** START DOCUMENT EXCERPT **

Robin Whitburn and Abdul Mohamud

The authors of Doing Justice to History: Transforming Black History in Secondary Schools will give a talk at 4 p.m., April 9, in the Prairie Room of the Bone Student Center.

Robin Whitburn and Abdul Mohamud are the co-founders of Justice to History, an organization to help teachers and students explore relevant, and often neglected, diverse histories. They have been involved in developing and promoting school curricula on relevant themes for urban schools, particularly focused on stories of migration, empire, and identity.

Their talk, Pugilists, Diggers and Choreographers: Activism and Educational Change in Urban Schools, is part of the Illinois State University Speaker Series and is free and open to the public.

Mohamud is a senior teaching fellow at University College London – Institute of Education, tutoring trainee history teachers. He is a member of the UK Historical Association’s Secondary Committee, and has spoken at conferences in Washington, D.C.; Charleston, South Carolina; Murcia, Spain; Augsburg, Germany; and across England. Mohamud has 11 years’ experience of working with young people in urban schools and currently leads history curriculum development in an East London school.

Whitburn is a lecturer in history education at the University College London – Institute of Education. He is a Quality Mark Assessor for the UK Historical Association, and has spoken at educational conferences in Beijing; Vancouver; Chicago; Durban, South Africa; and across England. Whitburn has 30 years’ experience in urban high schools. His doctoral thesis focused on the achievement of African-Caribbean males in high school.

The Illinois State University Speaker Series seeks to bring innovative and enlightening speakers to the campus with the aim of providing the community with a platform to foster dialogue, cultivate enriching ideas, and continue an appreciation of learning as an active and lifelong process. All talks are free and open to the public.

** END DOCUMENT EXCERPT **

• [BRIEF A] Retype the rows from the line with "Viewport: 675px width, 520px height." up to and including the line with "Expand Zara Moreau's".
The announcement and the rows are separate material with no connection to each other.

** START MATERIAL TO PROCESS **

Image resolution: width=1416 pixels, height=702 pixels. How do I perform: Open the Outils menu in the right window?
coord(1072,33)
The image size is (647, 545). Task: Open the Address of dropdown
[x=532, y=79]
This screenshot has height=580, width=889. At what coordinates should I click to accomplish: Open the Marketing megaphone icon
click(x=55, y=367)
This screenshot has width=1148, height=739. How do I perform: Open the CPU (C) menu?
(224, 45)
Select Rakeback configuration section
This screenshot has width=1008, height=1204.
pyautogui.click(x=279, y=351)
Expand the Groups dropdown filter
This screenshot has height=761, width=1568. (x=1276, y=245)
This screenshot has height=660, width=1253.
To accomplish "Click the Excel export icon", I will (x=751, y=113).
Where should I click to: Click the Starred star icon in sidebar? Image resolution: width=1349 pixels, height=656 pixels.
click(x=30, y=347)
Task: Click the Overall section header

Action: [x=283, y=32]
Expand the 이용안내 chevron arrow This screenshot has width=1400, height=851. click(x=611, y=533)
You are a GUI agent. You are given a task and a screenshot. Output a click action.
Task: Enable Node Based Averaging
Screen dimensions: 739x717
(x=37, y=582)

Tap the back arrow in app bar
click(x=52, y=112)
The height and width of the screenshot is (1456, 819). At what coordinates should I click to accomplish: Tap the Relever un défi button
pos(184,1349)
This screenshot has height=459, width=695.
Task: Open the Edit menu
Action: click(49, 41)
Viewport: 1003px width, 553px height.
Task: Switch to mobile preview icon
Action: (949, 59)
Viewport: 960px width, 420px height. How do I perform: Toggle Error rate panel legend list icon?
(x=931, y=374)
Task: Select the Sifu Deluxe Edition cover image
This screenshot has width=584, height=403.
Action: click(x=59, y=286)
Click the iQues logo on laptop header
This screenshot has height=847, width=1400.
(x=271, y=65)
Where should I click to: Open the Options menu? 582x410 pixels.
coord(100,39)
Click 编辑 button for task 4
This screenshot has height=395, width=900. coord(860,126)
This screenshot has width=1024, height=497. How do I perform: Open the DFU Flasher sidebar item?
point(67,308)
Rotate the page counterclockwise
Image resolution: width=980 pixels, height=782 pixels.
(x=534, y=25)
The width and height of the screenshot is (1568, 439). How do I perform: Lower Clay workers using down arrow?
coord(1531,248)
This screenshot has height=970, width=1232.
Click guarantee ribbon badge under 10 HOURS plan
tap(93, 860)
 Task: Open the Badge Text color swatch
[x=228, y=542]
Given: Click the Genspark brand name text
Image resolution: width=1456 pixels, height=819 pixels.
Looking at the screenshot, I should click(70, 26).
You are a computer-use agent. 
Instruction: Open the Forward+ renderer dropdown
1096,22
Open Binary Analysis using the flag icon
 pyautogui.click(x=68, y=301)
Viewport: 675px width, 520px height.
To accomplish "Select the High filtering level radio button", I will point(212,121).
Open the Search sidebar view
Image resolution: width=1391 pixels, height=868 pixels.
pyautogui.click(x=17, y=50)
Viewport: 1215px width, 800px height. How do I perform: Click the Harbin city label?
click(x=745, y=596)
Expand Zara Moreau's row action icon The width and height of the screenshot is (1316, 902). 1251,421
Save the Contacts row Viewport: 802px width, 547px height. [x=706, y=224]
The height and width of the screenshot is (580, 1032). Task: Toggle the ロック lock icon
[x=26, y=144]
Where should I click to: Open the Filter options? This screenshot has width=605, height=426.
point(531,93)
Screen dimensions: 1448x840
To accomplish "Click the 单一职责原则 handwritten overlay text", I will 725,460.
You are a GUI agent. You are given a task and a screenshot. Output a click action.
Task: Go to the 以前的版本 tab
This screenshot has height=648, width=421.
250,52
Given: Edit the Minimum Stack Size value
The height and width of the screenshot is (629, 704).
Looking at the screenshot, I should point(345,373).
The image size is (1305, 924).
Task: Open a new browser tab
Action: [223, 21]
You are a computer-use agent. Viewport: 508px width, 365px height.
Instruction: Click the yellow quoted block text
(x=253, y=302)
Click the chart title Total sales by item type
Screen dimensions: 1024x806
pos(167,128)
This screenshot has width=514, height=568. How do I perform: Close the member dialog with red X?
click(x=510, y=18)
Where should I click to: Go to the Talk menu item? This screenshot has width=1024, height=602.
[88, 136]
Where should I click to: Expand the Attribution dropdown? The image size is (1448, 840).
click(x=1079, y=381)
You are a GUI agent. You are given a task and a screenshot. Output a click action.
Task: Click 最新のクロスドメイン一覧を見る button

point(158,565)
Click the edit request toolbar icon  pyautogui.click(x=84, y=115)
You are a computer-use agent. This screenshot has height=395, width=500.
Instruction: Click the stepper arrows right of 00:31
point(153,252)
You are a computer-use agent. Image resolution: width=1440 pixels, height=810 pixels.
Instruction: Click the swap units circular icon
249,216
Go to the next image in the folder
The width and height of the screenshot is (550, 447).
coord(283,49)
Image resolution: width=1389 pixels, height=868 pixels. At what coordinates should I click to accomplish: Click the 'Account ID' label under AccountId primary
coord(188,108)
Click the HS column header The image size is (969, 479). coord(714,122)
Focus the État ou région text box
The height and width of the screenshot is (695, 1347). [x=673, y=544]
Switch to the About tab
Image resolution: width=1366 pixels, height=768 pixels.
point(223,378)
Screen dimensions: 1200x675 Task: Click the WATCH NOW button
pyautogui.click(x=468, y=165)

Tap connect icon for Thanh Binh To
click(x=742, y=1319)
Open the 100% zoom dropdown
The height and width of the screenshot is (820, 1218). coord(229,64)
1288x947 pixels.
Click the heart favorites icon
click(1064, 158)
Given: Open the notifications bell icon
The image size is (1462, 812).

** END MATERIAL TO PROCESS **

• [BRIEF B] Echo the announcement from "Whitburn is a" up to and including "are free and open to the public.".

• [CORRECT RESPONSE A]
Viewport: 675px width, 520px height.
To accomplish "Select the High filtering level radio button", I will point(212,121).
Open the Search sidebar view
Image resolution: width=1391 pixels, height=868 pixels.
pyautogui.click(x=17, y=50)
Viewport: 1215px width, 800px height. How do I perform: Click the Harbin city label?
click(x=745, y=596)
Expand Zara Moreau's row action icon The width and height of the screenshot is (1316, 902). 1251,421

• [CORRECT RESPONSE B]
Whitburn is a lecturer in history education at the University College London – Institute of Education. He is a Quality Mark Assessor for the UK Historical Association, and has spoken at educational conferences in Beijing; Vancouver; Chicago; Durban, South Africa; and across England. Whitburn has 30 years’ experience in urban high schools. His doctoral thesis focused on the achievement of African-Caribbean males in high school.

The Illinois State University Speaker Series seeks to bring innovative and enlightening speakers to the campus with the aim of providing the community with a platform to foster dialogue, cultivate enriching ideas, and continue an appreciation of learning as an active and lifelong process. All talks are free and open to the public.